For us, this inquiry speaks to an eagerness to give back and a desire to make a real impact. Every mentor has experience and wisdom in spades — but it’s not always immediately clear how to most effectively share it. How do you know when to share your own perspective and when to listen? How do you plant the seed of trust, then tend that relationship over time?
PRACTICE THESE PRINCIPLES OF MEANINGFUL MENTORSHIP:
1. Save the troubleshooting for later.
If he were to give one piece of advice to mentors taking on similar work, it would be to invest additional legwork in relationship building from the jump. “Don’t dive right into advising and solving problems,” he says. “Mentors are there to provide a safe and neutral space for expression, ideation and vulnerability around challenges — but you’ll only get to the real stuff if you have trust. Establish it first.”
Dana Mauriello is a Small Business Strategy Consultant at Sidewalk Labs (who previously led teams at Etsy), and she also highlighted the need for a more expansive view of mentorship. “My number one takeaway from being a Fast Track mentor is that great mentorship is not about tactical problem solving — it’s about supporting the person holistically,” she says.
2. Loosen your grip on what it takes to make mentorship “work.”

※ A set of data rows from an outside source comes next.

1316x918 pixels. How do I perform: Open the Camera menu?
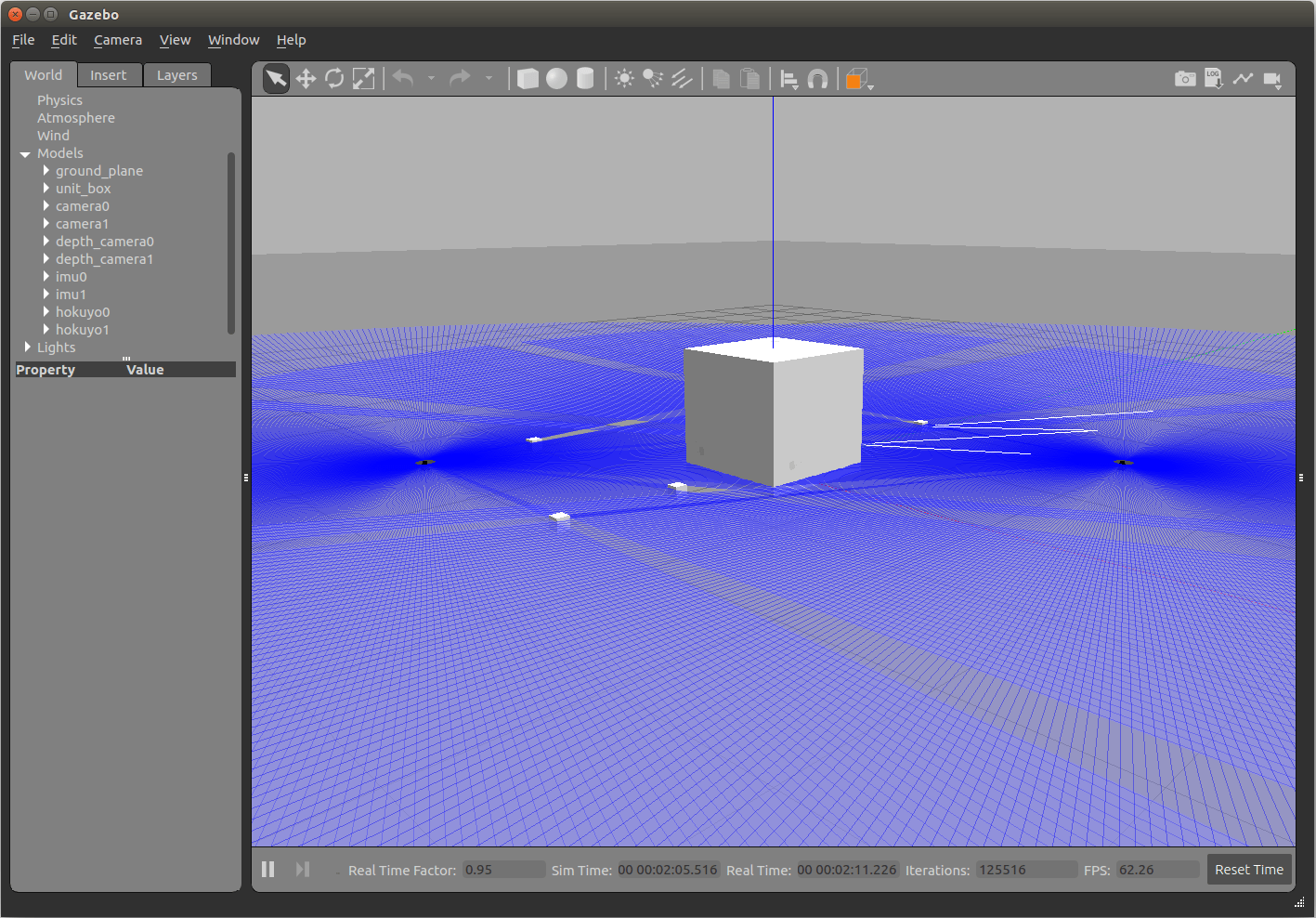click(118, 40)
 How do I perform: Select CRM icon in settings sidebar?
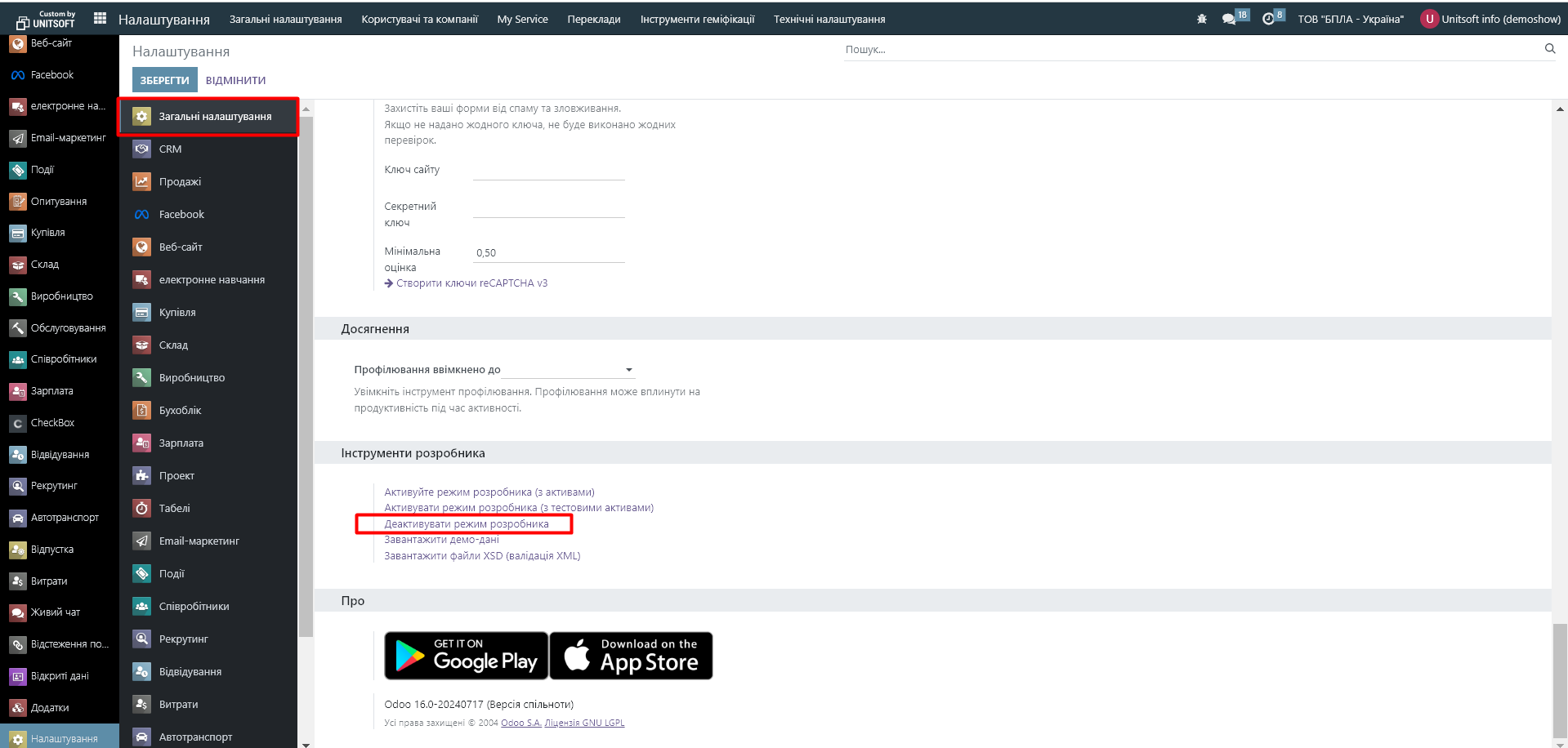point(142,149)
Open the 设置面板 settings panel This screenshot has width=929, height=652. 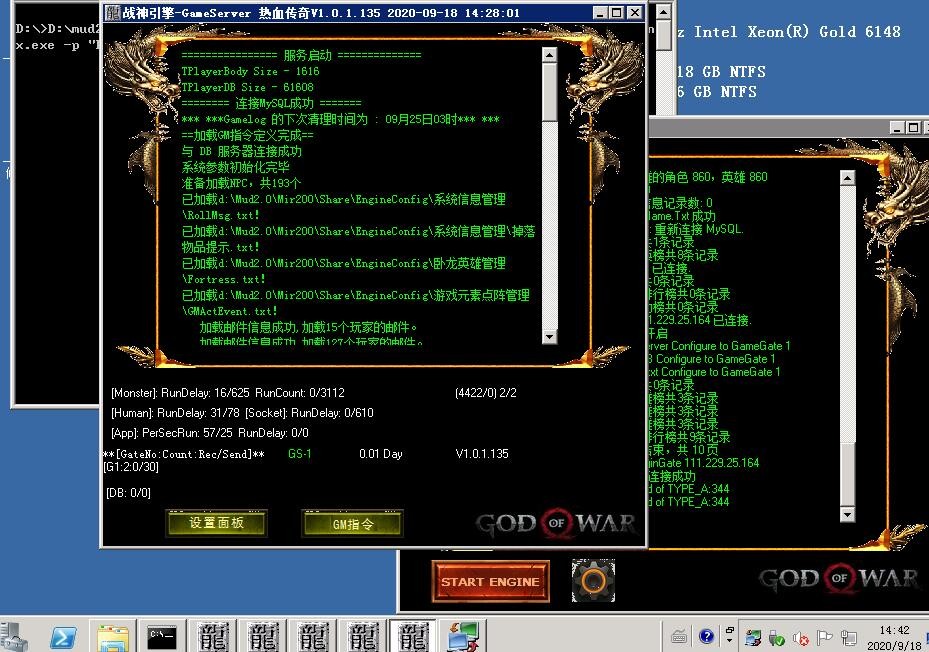[216, 523]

“Once you mentor multiple people, you’ll realize that some partnerships just naturally work because you already have a common approach, while others require more effort on the part of the mentor. But in my experience, mentors need to let go of their ideas of what success looks like,” says Matt Wallaert, the Chief Behavioral Officer at Clover Health. In other words, a “successful” mentor-mentee relationship will look different depending on each pair.
“I’ve had one mentee relationship where I felt like things weren’t really ‘working’ because I hardly talked to them, but they ended up raving about the experience. From their perspective, the mere fact that I was around ‘just in case’ was enough to give them a confident safety net to proceed. My takeaway is that all mentor-mentee relationships can be made to work if the mentor is willing to be flexible.”
3. Figure out what kind of mentor you are and tailor your advice accordingly.
As the former president and COO at UserTesting and CEO and co-founder of a new startup, ‘nuffsaid, Chris Hicken has experience on both sides of the mentorship table. That’s what’s led him to believe that mentors need to get more granular on what type of mentorship they’re serving up.
“I think people need two different categories of mentors: One that’s three to five years ahead of you who’s doing the job that you want to have next and a mentor who’s much older and has already achieved the level of success you’re after,” says Hicken.
Here’s why: “Mentors who are only three to five years ahead can sink into the nitty-gritty tactics and help you tackle the problems currently on your plate. Mentors who are much further ahead in their careers are going to be terrible on tactics. But they can help you peer around corners that you don’t even see coming. They’ll bring a high-level focus to problems that will keep you tethered to your long-term goals. They can also talk to you in a way that others won’t be able to — they can tell you that you’re being an idiot and get you to listen.”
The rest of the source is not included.